The second important contribution CommentPress has made is the provision of permalinks for each paragraph in the text. This provides a unique URI or URL for each paragraph of text, making linked references from third-party web sites possible. Combined with the trackback/pingback system built into decent web publishing platforms, CommentPress makes remote commenting on text possible, as Tony explains on his blog.

What this means is that the paragraph, action point, section or whatever can become a linked resource, or linked context, and can support remote commenting. And in turn, the remark made on the third party site can become a linked annotation to the corresponding part of the original report… How? Well through the judicious use of trackbacks… So even if you don’t want to comment on the Digital Britain Interim report on the WriteToReply site, but you do care, why not post your thoughts on your own blog, and link your thoughts directly back to the appropriate part of the report on WriteToReply?

It’s this feature, so easily missed, which makes CommentPress a comment engine. An engine suggests an underlying technology that drives something greater. By introducing paragraph permalinks, text can now be linked at a much more accurate and deeper level than was previous possible. Texts are transformed into uniquely identifiable resources of data. Academics can now reference paragraphs rather than page numbers and readers can reflect, comment and participate in the analysis of texts from their own site. For the reader, CommentPress provides a fluid interface to the document as a whole but at a technical level, explodes it across the Internet.
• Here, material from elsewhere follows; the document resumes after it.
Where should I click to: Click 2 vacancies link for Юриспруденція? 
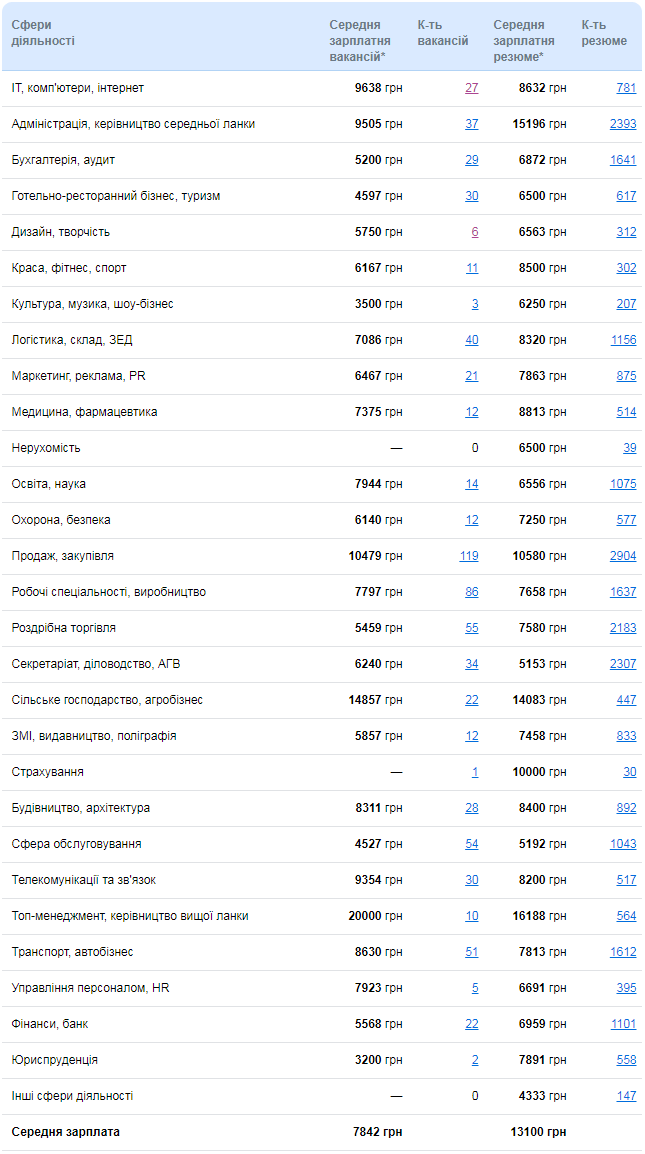475,1060
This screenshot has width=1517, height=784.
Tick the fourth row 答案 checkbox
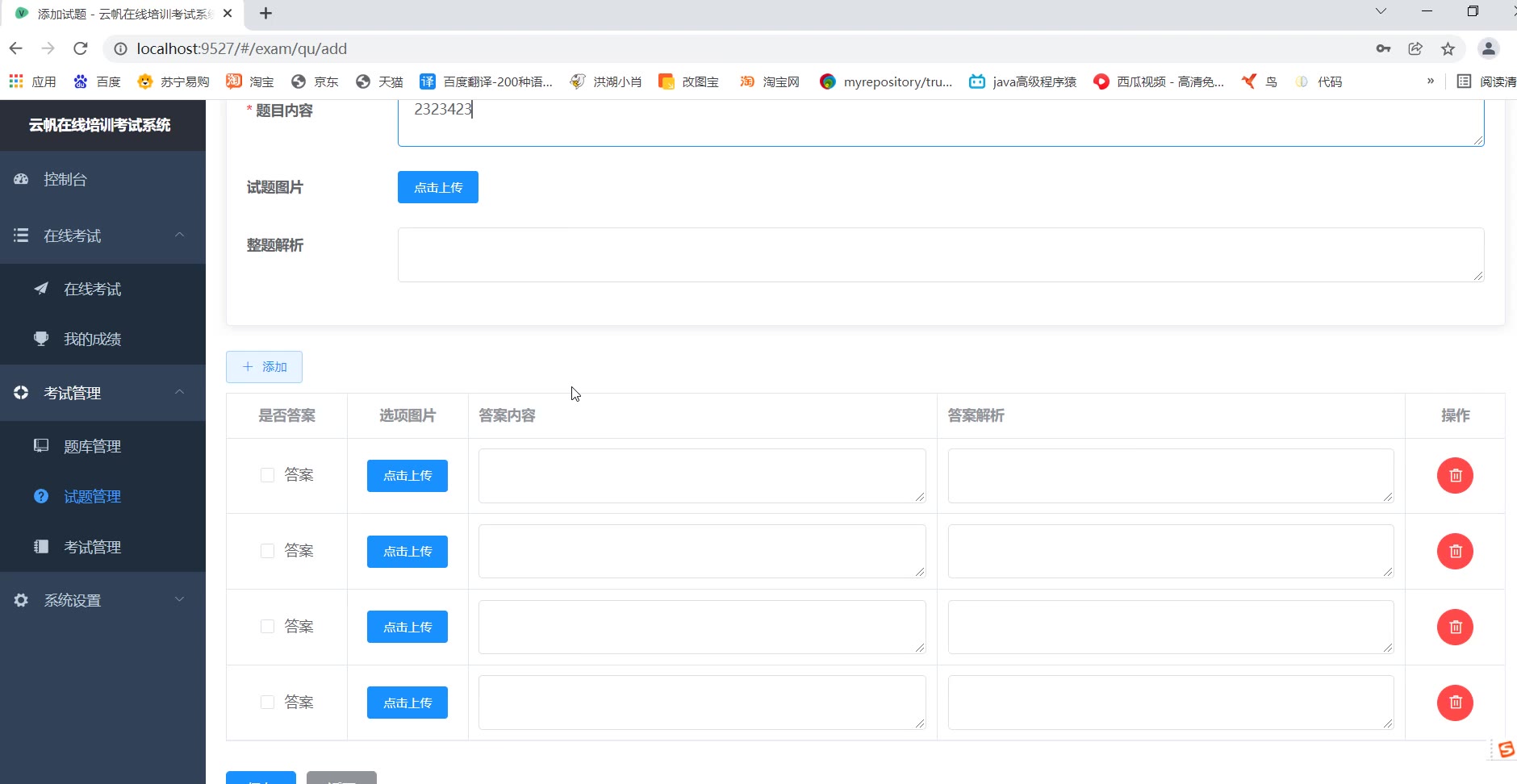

In the running of WriteToReply, we’ve tested CommentPress quite hard and found it to be a complex and fragile tool. Until recently, it hasn’t been updated to reflect the fast changing development of WordPress and because of its extensive use of Javascript, it clashes with other plugins, so while it transforms a WordPress site, it also restricts functionality otherwise possible. Fortunately, CommentPress 2 is being actively worked on and I’ve been helping to test it with Eddie Tejeda, the original developer. It’s currently in beta, but Eddie is responding to my feedback and fixing issues rapidly. There is a mailing list for CommentPress and the code is publicly accessible.

CommentPress 2.2 Beta
CommentPress 2.2 Beta

If you test CommentPress 2, you’ll immediately see that it’s been split into a suite of plugins and themes and that it’s now much more flexible in terms of compatibility with other WordPress plugins and in being able to select different components, options and themes.  Notably, paragraph permalinks are available as a separate plugin, which means that any WordPress blog will be able to have paragraph-level URIs, without necessarily supporting paragraph level commenting. My test site is on WriteToReply. Feel free to have a look and post comments, if you wish. As I write, it’s not quite ready for everyday use, but at the speed which Eddie has been working over the last few days, I’m confident that I’ll be able to use it here at the university and on WriteToReply before the month’s out. If you’re used to using v1.4.1, you’ll notice a lot of change. Remember that it’s still beta software and that not all of the features have been fully implemented yet. It would be great if other people could help test it across various browsers and with different documents. Multimedia is not something I’ve yet been able to throw at it, for example.

Finally, CommentPress needs continued support in terms of testing, reporting issues, bug fxes and feature development. This can be done voluntarily, but given it’s potential to support education, business and government consultations, I for one, will be looking for ways to raise funding to help support all of this. If you know of any possible funding opportunities within UK Higher Education, please do let me know.